You probably already know that additive manufacturing has found a place in product development recently, allowing for quick one-off or small batch fabrication. In fact, you may use the machinery in your company today for prototyping, jigs, or even spare parts.
As for generative design, this cutting-edge technology hasn’t reached many designers yet, but it’s promising to revolutionize everything we thought we knew about how products should look and feel.
Put the two together, however, and that’s when things get really interesting.
Generative design is a technology that automatically creates optimized designs based on the engineering and operational constraints you set. It draws power from your desktop computer or the cloud to offer up dozens - or even hundreds - of options that meet your criteria.
Imagine that you want to minimize the mass of a part, without compromising its performance. In the past, you might have shaved a wall thickness here or expanded an opening there. Now imagine a tool that can explore thousands of those alternatives within seconds, all of them meeting your requirements.
Generative design can even evaluate variants in materials and manufacturing methods, quickly converging on the options that fit your requirements.
While generative design is sophisticated enough to work with traditional methods, additive manufacturing provides the technology the most freedom. It’s not hard to understand why.
An example of a part created via generative design. The system optimized the two designs on the left for 3-axis milling and cast aluminum. The part on the far right has been created for additive manufacturing, and therefore need fewer constraints.
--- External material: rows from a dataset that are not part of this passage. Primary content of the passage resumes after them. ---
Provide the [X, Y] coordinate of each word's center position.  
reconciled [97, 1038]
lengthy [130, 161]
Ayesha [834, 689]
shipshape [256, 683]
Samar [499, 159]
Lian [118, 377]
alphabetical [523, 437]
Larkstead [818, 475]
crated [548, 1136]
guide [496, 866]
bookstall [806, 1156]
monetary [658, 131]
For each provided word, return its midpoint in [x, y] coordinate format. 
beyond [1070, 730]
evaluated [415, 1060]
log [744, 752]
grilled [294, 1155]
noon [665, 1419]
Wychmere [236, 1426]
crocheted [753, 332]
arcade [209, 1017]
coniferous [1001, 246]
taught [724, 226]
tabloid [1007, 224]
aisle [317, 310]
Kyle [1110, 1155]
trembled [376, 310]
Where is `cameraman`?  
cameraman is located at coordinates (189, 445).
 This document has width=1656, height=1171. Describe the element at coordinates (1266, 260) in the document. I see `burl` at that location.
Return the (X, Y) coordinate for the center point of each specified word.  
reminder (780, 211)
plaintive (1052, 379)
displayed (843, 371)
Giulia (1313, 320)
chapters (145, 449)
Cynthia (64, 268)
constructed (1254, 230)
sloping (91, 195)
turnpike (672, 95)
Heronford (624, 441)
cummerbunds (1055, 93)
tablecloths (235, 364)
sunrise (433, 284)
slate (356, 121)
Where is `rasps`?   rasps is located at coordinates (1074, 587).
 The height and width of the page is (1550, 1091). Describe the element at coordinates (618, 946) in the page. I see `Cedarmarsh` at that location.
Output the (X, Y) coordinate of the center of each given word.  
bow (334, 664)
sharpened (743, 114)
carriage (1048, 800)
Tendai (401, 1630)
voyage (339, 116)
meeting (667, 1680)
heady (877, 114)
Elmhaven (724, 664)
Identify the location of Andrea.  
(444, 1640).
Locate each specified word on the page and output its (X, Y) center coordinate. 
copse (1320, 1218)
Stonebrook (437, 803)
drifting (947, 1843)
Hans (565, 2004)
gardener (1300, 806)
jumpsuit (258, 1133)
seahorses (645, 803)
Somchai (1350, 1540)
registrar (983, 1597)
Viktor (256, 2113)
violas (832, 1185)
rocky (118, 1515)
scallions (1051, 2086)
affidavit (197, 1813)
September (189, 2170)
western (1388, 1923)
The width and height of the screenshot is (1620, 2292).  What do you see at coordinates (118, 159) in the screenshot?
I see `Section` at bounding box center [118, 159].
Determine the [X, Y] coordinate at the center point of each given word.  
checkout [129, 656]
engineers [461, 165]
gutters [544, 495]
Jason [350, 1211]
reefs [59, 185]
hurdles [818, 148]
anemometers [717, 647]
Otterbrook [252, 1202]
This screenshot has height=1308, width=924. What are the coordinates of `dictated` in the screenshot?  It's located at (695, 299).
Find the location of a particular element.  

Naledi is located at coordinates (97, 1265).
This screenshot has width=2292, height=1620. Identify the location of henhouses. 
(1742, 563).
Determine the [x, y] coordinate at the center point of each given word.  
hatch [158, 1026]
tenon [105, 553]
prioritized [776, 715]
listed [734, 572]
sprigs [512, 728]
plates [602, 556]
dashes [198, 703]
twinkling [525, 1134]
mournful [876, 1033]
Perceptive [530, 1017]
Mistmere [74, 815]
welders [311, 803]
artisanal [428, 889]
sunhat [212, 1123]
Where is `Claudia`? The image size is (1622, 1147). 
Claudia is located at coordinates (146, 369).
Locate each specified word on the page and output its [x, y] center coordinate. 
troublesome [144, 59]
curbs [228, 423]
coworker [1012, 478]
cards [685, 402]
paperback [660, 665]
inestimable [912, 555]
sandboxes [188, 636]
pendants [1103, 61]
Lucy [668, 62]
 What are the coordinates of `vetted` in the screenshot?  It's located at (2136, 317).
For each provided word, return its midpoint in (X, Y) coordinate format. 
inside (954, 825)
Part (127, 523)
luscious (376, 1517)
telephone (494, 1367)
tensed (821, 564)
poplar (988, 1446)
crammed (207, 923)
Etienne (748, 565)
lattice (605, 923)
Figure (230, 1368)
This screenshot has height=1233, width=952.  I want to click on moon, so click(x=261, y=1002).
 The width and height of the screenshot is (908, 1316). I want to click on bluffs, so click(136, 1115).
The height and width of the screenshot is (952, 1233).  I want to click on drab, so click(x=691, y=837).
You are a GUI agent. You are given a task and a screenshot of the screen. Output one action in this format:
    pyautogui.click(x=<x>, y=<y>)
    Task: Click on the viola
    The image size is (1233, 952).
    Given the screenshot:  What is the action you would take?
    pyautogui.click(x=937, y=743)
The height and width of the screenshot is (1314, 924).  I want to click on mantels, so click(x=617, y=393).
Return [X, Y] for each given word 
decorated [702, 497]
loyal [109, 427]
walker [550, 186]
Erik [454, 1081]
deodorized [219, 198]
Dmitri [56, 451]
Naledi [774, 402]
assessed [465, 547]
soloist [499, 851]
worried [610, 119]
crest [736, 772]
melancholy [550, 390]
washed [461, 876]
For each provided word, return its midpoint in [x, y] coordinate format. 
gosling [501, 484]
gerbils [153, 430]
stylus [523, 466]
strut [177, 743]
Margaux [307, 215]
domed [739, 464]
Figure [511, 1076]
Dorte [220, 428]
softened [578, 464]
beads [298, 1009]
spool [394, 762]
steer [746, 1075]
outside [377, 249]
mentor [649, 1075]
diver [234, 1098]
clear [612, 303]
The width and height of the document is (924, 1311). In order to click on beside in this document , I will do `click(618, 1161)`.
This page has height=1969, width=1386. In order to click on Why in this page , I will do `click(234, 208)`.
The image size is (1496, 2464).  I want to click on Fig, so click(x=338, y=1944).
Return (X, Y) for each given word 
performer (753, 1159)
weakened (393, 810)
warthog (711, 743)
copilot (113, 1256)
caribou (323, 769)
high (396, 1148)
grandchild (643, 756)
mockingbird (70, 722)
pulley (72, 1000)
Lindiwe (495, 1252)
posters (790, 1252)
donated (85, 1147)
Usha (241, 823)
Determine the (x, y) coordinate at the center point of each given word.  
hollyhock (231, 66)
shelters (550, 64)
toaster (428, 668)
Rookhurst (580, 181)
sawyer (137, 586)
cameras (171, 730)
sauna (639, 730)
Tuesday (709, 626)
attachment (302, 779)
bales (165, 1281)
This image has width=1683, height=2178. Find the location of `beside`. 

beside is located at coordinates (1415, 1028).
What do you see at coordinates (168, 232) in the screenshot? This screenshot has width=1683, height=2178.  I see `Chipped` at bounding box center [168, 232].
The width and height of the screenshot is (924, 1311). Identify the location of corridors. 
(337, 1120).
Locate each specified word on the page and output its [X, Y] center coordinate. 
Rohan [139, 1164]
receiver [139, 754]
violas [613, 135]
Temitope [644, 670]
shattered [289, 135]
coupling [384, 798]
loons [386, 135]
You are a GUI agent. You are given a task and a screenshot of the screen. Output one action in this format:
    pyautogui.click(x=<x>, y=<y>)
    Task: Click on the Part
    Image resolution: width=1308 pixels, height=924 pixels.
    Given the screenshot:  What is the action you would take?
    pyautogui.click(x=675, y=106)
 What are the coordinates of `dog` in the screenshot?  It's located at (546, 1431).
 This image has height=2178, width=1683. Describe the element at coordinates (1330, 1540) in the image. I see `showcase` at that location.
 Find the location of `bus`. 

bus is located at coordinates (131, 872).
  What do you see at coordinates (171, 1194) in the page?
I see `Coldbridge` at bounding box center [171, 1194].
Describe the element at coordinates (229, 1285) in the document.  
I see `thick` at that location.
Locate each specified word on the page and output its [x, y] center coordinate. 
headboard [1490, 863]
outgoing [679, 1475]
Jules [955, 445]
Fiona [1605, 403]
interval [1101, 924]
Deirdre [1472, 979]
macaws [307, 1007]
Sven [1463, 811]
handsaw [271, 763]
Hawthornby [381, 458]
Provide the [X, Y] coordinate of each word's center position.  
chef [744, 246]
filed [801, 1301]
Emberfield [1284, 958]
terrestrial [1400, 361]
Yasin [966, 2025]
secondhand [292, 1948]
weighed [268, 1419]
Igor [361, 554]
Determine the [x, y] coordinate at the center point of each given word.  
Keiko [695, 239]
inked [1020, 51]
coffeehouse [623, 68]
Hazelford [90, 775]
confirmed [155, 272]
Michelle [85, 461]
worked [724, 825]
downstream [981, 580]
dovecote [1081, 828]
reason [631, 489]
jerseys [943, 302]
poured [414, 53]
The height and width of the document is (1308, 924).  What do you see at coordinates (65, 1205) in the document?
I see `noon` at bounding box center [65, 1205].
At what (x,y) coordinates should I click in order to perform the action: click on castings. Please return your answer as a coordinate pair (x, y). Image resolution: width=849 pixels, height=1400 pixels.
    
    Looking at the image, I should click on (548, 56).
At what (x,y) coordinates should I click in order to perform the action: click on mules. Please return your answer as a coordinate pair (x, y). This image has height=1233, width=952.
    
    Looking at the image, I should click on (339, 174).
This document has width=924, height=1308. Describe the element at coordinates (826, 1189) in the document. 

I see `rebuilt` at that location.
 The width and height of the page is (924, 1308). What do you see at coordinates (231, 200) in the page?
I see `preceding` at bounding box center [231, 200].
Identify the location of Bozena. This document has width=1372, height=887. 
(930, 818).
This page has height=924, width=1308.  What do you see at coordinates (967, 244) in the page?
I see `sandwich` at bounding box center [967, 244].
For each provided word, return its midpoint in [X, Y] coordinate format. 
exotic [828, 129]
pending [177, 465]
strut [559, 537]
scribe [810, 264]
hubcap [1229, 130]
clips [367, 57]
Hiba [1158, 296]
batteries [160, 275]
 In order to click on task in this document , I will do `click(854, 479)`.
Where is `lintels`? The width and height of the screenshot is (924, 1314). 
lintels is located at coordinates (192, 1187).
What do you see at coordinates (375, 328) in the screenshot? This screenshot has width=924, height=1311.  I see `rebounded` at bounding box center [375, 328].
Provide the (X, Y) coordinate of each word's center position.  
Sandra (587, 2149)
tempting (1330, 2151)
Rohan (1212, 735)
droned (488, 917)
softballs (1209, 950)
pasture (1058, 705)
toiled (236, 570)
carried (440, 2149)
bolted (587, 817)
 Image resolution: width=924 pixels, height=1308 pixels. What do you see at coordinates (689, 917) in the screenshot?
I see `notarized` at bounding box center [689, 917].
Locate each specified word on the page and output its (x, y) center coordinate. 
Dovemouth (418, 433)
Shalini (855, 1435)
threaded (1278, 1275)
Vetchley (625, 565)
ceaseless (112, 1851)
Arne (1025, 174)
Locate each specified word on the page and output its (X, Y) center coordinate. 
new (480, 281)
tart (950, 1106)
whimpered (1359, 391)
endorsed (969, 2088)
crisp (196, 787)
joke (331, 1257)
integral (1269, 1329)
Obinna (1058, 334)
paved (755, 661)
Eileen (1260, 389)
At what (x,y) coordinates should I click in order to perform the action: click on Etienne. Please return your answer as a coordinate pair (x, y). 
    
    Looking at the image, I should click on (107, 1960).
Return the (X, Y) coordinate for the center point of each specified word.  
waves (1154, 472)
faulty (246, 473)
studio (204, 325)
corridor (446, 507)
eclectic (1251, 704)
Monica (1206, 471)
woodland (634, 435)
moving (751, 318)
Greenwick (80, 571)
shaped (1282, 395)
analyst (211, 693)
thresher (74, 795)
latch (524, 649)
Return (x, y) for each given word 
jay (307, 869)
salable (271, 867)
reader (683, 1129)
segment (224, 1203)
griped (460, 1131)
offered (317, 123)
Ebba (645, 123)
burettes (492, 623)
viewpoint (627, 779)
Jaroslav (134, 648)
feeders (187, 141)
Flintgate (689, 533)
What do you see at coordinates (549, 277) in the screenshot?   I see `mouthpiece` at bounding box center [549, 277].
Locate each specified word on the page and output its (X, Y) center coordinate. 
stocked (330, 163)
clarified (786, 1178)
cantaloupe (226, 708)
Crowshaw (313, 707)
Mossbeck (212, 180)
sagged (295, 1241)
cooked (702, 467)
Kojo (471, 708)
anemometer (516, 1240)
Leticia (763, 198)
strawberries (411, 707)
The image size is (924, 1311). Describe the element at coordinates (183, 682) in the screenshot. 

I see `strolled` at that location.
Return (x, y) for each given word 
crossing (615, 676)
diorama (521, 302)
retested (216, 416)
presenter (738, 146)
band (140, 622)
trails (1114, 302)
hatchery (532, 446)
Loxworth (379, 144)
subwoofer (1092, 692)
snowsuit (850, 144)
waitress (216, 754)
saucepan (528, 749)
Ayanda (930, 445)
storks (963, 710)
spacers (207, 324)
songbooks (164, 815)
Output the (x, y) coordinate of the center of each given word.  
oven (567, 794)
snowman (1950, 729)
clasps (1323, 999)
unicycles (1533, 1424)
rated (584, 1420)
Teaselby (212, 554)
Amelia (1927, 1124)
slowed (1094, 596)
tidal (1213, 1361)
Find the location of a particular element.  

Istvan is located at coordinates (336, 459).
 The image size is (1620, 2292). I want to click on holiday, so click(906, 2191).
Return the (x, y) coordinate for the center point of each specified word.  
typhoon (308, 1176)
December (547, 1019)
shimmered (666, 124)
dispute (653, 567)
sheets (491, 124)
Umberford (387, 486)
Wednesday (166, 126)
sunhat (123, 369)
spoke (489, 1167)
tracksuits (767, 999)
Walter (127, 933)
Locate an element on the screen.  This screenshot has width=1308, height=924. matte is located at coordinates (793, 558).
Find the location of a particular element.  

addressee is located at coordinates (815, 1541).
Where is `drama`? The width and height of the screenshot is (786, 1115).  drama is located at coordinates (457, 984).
With additive manufacturing, you don’t have to worry about draft angles, machine setups, etc. As a result, the generative design engine is free to explore shapes that are more organic than those produced for legacy manufacturing methods.
Plus, the material options now include more than just simple polymers. You can choose from metals, ceramics, glass, and composites. In short, additive manufacturing removes many of the constraints imposed by traditional manufacturing.
This might be useful for creating a lighter weight airplane part, a unique prosthetic limb, or even a better performing running shoe.
Generative design converging on the lightest weight design that meets requirements.
The key to making these technologies succeed together lies in your CAD system.
Ideally, your generative design engine operates within your CAD system, and your CAD system communicates seamlessly with your additive manufacturing devices. That way, you have a streamlined system that produces multiple AI-driven designs, then validates your models, optimizes for successful manufacturing, etc. Plus, it’s linked to your existing products, processes, and people.
The result is nothing less than dramatic. Optimal designs you never would have ever imagined now emerge from your CAD system, ready for manufacturing, in record time. Together, generative design and additive manufacturing create opportunities that no design engineer can afford to ignore.